** EXERCISE DESCRIPTION **
Down to the last line, retype the records below exactly and skip the pictures.

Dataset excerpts

———

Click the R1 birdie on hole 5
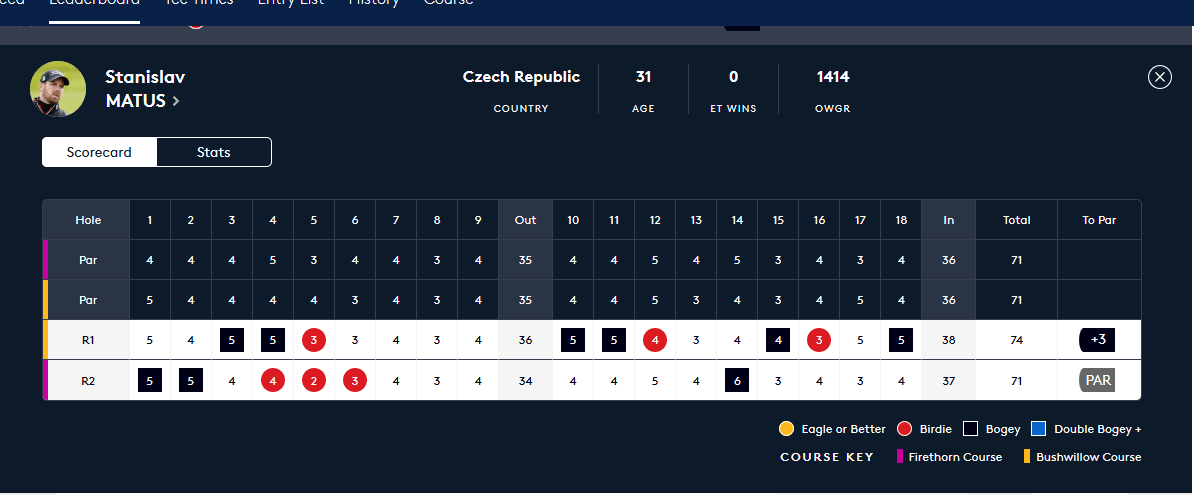This screenshot has height=495, width=1194. tap(314, 340)
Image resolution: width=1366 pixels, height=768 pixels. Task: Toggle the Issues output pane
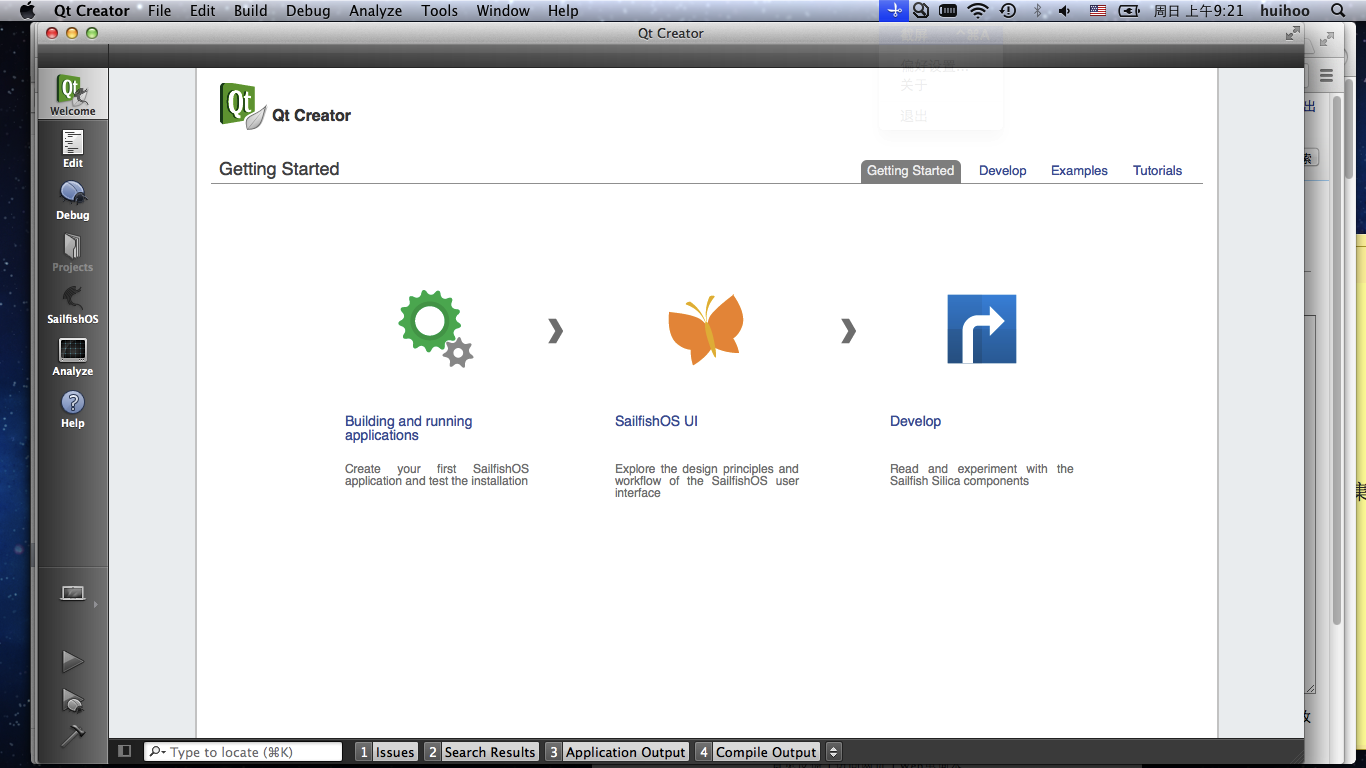385,752
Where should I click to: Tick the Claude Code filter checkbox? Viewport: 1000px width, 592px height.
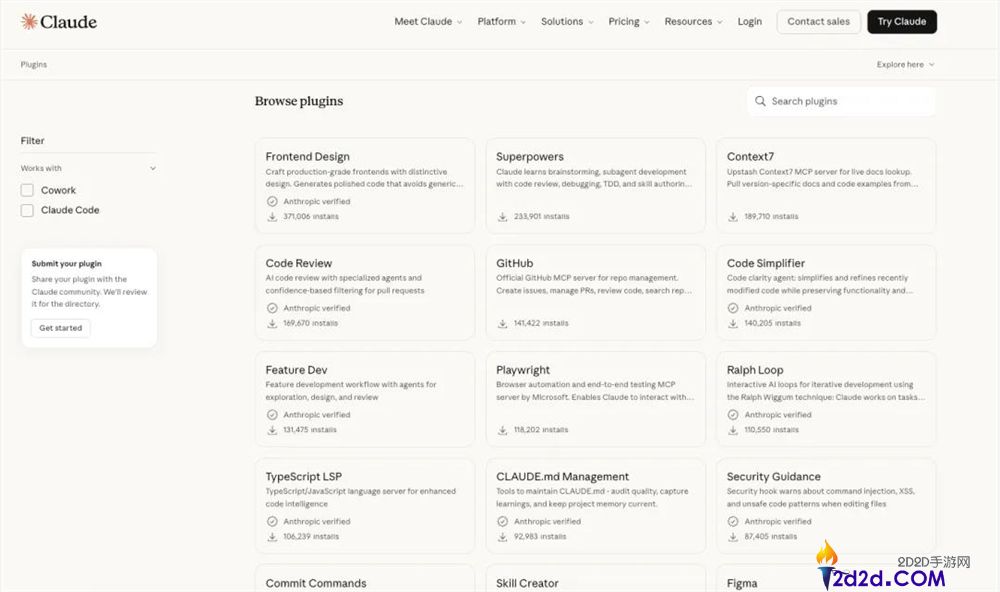click(27, 210)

———

** EXERCISE SOLUTION **
Click the R1 birdie on hole 5
This screenshot has height=495, width=1194. tap(314, 340)
Image resolution: width=1366 pixels, height=768 pixels. Task: Toggle the Issues output pane
385,752
Where should I click to: Tick the Claude Code filter checkbox? Viewport: 1000px width, 592px height.
click(27, 210)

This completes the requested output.